Im Rahmen der Wordwide Partners Conference (WPC) teilte der Microsoft CEO Steve Ballmer mit, daß die Business-PCs zu 74 Prozent mit Windows XP laufen und durchschnittlich 4,4 Jahre alt sind. Obwohl Microsoft gerne Lizenzen für Windows 7 verkaufen will, ist auch das Geschäft mit Windows XP alles andere als unlukrativ. Weiter kann Microsoft sich realtiv sicher sein, daß das Upgrade Geschäft keines Wegs entfällt, sondern lediglich etwas später stattfindet, als erhofft.

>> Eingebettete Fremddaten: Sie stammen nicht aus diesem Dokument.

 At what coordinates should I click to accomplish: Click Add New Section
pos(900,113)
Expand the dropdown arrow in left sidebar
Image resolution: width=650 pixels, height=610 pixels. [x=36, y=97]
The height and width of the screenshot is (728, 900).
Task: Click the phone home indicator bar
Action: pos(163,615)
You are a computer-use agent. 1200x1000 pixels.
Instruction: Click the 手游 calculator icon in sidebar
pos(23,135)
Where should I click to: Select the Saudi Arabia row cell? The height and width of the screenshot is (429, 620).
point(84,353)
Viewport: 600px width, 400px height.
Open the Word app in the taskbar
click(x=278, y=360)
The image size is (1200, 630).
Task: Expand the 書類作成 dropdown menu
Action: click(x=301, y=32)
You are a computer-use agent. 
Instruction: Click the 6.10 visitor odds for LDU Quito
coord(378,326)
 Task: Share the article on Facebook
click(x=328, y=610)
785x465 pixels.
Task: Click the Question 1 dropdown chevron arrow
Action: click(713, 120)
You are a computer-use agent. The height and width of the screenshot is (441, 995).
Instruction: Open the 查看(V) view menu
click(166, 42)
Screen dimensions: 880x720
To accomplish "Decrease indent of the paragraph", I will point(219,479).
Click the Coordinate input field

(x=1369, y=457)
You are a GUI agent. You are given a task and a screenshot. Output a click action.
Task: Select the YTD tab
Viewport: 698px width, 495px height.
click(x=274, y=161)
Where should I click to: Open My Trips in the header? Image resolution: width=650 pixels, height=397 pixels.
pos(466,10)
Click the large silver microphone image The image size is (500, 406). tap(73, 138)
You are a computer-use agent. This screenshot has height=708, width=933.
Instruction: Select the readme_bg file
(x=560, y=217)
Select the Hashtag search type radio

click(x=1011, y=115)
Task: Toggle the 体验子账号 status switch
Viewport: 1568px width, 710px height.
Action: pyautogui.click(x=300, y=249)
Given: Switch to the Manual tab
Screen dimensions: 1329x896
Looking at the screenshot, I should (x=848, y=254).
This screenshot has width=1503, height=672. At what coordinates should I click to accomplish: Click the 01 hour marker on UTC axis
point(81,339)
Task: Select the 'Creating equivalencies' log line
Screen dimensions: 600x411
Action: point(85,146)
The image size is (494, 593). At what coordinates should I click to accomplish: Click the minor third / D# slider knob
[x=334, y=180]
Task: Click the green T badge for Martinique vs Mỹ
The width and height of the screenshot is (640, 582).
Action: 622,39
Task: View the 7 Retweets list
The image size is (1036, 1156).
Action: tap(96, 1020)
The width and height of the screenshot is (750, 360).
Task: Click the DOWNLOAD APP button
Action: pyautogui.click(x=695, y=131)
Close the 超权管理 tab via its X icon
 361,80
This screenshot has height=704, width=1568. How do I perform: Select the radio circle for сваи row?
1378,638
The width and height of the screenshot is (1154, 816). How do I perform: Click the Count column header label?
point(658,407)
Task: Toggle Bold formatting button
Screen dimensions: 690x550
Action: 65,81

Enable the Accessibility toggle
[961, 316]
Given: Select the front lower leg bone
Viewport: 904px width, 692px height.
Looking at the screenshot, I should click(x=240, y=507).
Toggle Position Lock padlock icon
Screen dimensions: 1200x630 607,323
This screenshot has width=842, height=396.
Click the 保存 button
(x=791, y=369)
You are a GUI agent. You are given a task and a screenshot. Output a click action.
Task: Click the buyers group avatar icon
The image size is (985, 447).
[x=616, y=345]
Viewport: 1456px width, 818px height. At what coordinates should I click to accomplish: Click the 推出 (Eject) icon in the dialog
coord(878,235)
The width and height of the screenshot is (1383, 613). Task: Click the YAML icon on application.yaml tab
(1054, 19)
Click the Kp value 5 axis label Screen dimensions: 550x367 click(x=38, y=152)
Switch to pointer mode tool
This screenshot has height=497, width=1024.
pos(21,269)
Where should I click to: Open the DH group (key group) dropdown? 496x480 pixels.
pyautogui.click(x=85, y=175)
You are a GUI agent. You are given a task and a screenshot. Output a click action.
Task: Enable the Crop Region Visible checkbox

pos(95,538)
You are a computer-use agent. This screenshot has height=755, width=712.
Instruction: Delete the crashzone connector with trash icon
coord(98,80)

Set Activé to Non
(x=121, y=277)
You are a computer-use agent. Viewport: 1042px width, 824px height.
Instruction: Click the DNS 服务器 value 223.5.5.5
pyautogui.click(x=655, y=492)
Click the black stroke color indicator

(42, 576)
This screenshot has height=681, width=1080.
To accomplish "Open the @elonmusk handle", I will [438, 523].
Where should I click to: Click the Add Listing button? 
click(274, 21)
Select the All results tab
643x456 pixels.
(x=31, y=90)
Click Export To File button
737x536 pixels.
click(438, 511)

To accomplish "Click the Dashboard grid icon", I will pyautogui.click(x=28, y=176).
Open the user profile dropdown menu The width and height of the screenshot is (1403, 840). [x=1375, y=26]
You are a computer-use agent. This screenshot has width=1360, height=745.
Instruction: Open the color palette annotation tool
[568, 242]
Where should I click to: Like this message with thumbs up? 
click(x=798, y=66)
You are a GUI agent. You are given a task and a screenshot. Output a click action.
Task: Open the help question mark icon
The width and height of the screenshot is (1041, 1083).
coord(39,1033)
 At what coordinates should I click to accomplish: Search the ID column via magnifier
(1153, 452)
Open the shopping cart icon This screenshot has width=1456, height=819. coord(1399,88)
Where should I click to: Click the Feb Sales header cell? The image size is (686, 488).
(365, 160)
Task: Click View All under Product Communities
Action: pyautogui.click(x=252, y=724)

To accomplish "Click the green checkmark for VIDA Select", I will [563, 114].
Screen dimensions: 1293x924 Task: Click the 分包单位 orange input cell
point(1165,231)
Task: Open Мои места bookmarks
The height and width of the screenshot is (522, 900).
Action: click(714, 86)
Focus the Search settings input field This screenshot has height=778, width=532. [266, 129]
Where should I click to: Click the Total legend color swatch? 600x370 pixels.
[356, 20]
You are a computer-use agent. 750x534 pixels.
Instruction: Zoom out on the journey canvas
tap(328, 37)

Unerwarteter Weise gab Microsoft ebenfalls bekannt, daß die Downgrade-Option auf Windows XP bis 2020 verlängert wird. Kunden, die Windows 7 Ultimate oder Professional einsetzen, erhalten Anspruch auf ein Downgrade auf Windows XP Professional. Ursprünglich gab Microsoft bekannt, für Windows XP Service Pack 3 Extended Support bis zum Jahr 2014 anzubieten (wir berichteten). Eine Verlängerung der Downgrade-Option auf Windows XP bis zum Jahre 2020 würde ohne Support für Windows XP wenig Sinn machen. Offen ließ Microsoft an der Stelle, ob der Extended Support für Windows XP somit ebenfalls bis 2020 verlängert wird oder nicht.